How do Intellias and DataToBiz differ in pricing?
Intellias uses dedicated team, t&m pricing with a minimum engagement of $50K. DataToBiz uses fixed project, t&m pricing with a minimum engagement of $10K. Neither firm publishes a full rate card; a discovery call is required for project-specific quotes.
Which is better for enterprise: Intellias or DataToBiz?

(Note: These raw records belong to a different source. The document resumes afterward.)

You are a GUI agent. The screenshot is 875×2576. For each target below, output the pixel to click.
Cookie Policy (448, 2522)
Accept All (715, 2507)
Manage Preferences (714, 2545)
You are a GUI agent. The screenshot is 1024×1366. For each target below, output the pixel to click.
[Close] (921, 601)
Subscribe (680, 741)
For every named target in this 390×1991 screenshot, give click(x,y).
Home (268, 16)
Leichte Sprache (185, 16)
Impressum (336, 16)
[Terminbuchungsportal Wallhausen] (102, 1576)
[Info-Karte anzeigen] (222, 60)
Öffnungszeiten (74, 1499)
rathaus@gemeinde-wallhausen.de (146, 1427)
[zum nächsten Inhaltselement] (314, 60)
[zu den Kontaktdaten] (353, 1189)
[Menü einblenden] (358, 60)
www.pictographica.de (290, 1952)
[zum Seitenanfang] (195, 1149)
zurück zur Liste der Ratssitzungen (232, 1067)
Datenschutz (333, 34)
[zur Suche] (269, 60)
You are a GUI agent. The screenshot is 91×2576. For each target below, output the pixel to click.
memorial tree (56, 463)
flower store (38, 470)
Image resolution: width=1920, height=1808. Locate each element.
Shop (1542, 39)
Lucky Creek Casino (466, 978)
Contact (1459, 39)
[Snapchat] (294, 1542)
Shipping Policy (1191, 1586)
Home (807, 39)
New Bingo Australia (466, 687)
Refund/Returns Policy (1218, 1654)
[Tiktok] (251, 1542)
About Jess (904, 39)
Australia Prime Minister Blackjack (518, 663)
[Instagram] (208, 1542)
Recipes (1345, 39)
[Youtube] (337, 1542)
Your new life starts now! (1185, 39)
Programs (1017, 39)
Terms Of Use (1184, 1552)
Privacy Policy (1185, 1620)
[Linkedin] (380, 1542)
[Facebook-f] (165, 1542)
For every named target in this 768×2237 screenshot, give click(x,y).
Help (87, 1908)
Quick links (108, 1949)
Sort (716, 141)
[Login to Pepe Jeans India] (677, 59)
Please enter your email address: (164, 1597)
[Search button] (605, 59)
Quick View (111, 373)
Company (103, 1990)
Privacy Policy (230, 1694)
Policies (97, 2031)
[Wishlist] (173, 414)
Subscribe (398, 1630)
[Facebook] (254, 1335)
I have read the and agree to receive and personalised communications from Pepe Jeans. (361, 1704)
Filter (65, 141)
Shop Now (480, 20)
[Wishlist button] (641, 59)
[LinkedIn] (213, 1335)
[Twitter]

DataToBiz is the larger team and typically the better enterprise-scale choice. For very large programmes, verify team size and compliance coverage directly with each company before shortlisting.
What are the main differences between Intellias and DataToBiz?
Intellias's primary differentiator is: aws ai services competency with verified production benchmarks — 10x tco reduction in aerial imagery and sub-8-second nlp query latency. DataToBiz's primary differentiator is: product-oriented ml delivery — combines ai strategy with full-cycle engineering to produce launchable products, not just models. They also differ in team size (3,000+ vs 100–250), minimum engagement ($50K vs $10K), and primary industries served (Manufacturing & Industrial, Financial Services vs Financial Services, Retail & E-commerce).
Last reviewed: July 2026. Verify all details directly with each company before making a decision.